• **TEXTO PROPORCIONADO**:
- - - - -
El medio para prevenir la usurpación consistió en otorgar a cada una de las autoridades estatales un poder de veto que sirviera, al mismo tiempo, como arma de defensa e instrumento de control sobre las demás. En este sentido, los federalistas propusieron crear un ejecutivo independiente dotado de la capacidad de oponerse a la sanción de una ley, a menos que ésta sea requerida por una supermayoría legislativa, un Senado de composición reducida que representara en forma igualitaria a los estados y sin cuyo acuerdo resultaría imposible aprobar cambios de legislación, y un cuerpo judicial independiente dotado de la capacidad de declarar nulas las leyes que fueran consideradas contrarias a la Constitución.3 Sin embargo, de nada servirían estos instrumentos de control si los distintos agentes del Estado estuviesen guiados por un mismo interés.

La estrategia para evitar esta comunidad de propósitos fue inducir en los representantes de cada rama del poder una motivación distinta, fruto de la diversa relación que guardarían con el electorado. El presidente representaría así la pluralidad de intereses del electorado nacional, aunque en forma indirecta, dado que él mismo sería seleccionado por un colegio electoral compuesto por electores elegidos por pluralidad de sufragios en cada uno de los estados. Los senadores, por su parte, representarían al electorado estatal, aunque de manera también indirecta por medio de la elección de las legislaturas estatales. Los diputados, finalmente, representarían en forma directa e individual a los electores de su distrito.

La diversificación de intereses representados en cada rama del poder se intensificó asimismo mediante mecanismos adicionales, tales como la existencia de elecciones no concurrentes de presidente, diputados y senadores. En este sentido, en tanto que el presidente sería elegido por un periodo de cuatro años, la Cámara de Diputados estaría sujeta a una renovación total cada dos años. Los senadores, por su parte, durarían seis años en el cargo y se renovarían en forma parcial en razón de un tercio cada dos años. De esta forma, se buscaba que presidente, diputados y senadores respondieran a distintos intereses, fruto de los potenciales cambios de preferencias del electorado en el tiempo. En otras palabras, el modelo de frenos y contrapesos requería no sólo otorgar a las distintas ramas del poder una capacidad de veto relativamente simétrica en materia de legislación, sino también los incentivos necesarios para ejercerla en caso de conflicto de intereses.
- - - - -
• **FILAS DE DATOS**:

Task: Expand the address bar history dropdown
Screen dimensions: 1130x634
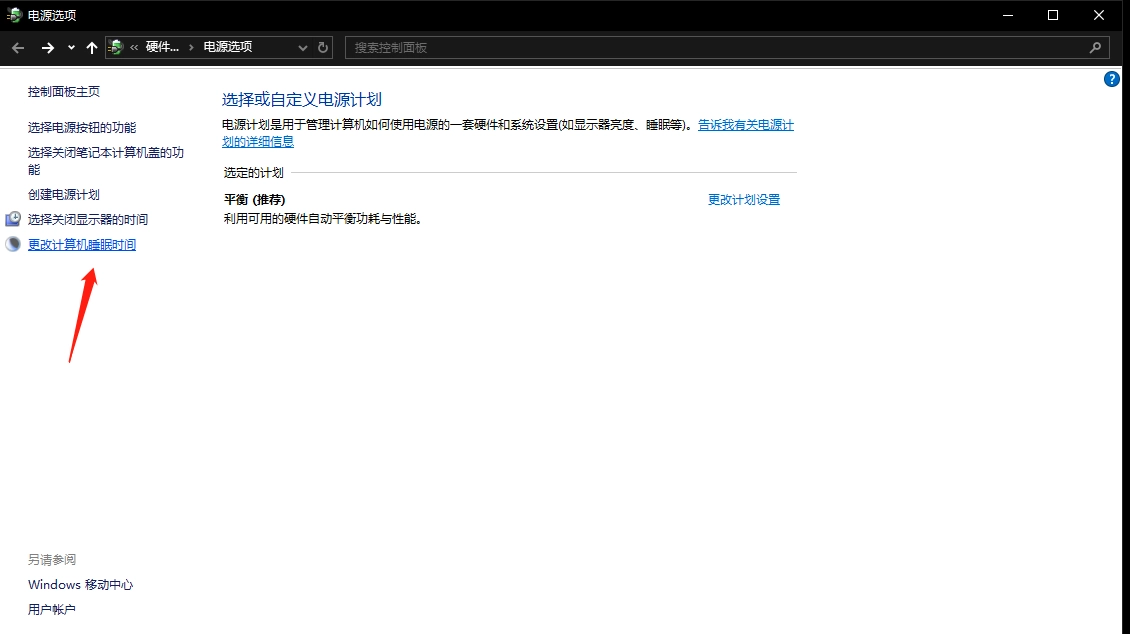Action: pyautogui.click(x=303, y=48)
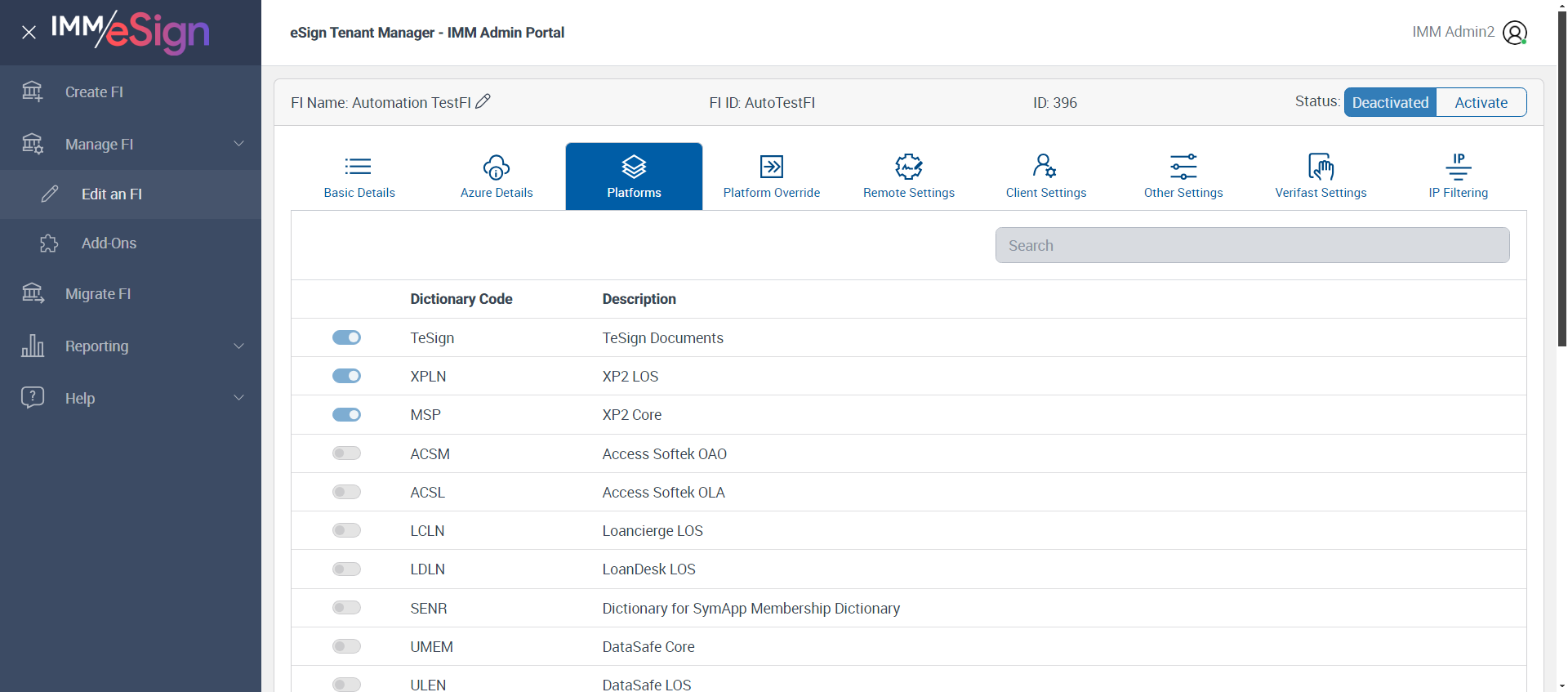Click the Activate status button
This screenshot has height=692, width=1568.
click(x=1480, y=102)
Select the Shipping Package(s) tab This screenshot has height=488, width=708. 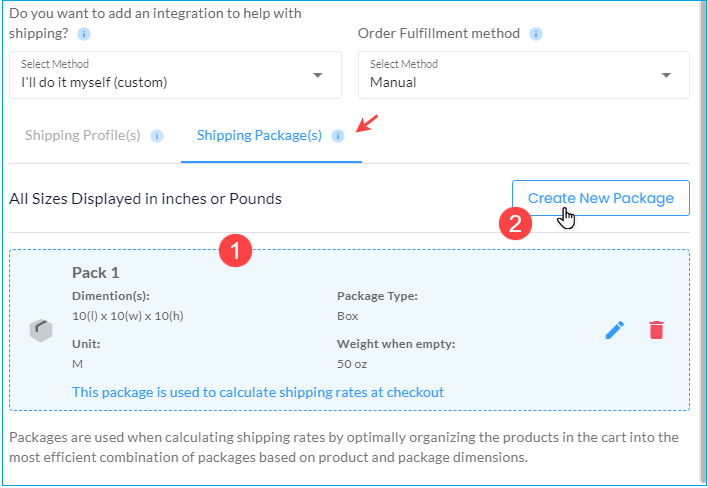[259, 135]
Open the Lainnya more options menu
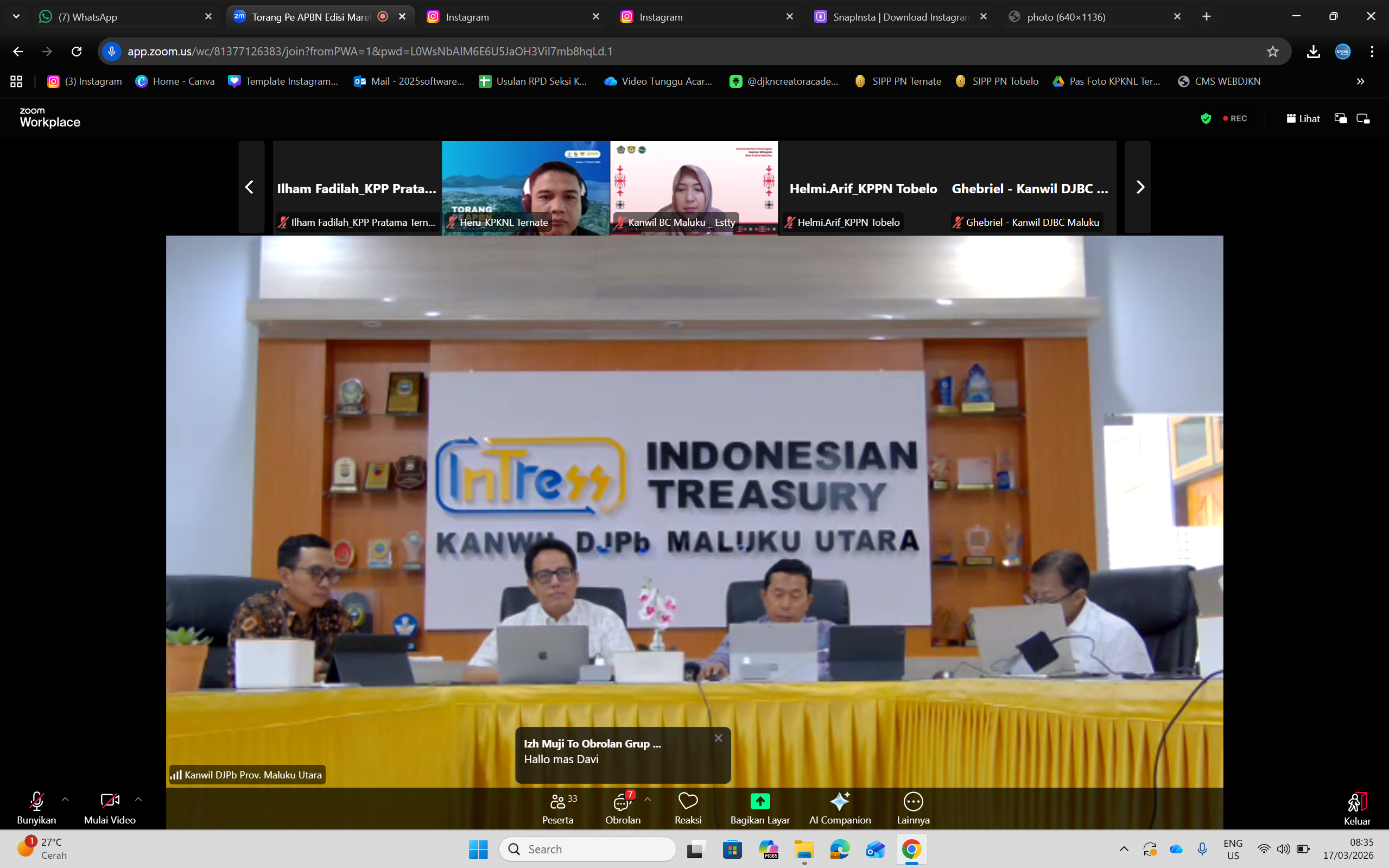Viewport: 1389px width, 868px height. (912, 807)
- - - - -
• **QUÉ SE ESPERA**:
Según el texto sobre frenos y contrapesos, ¿cada cuánto tiempo se renovaría por completo la Cámara de Diputados? Responde, por favor, en pocas palabras.

• **RESULTADO FINAL**:
Cada dos años.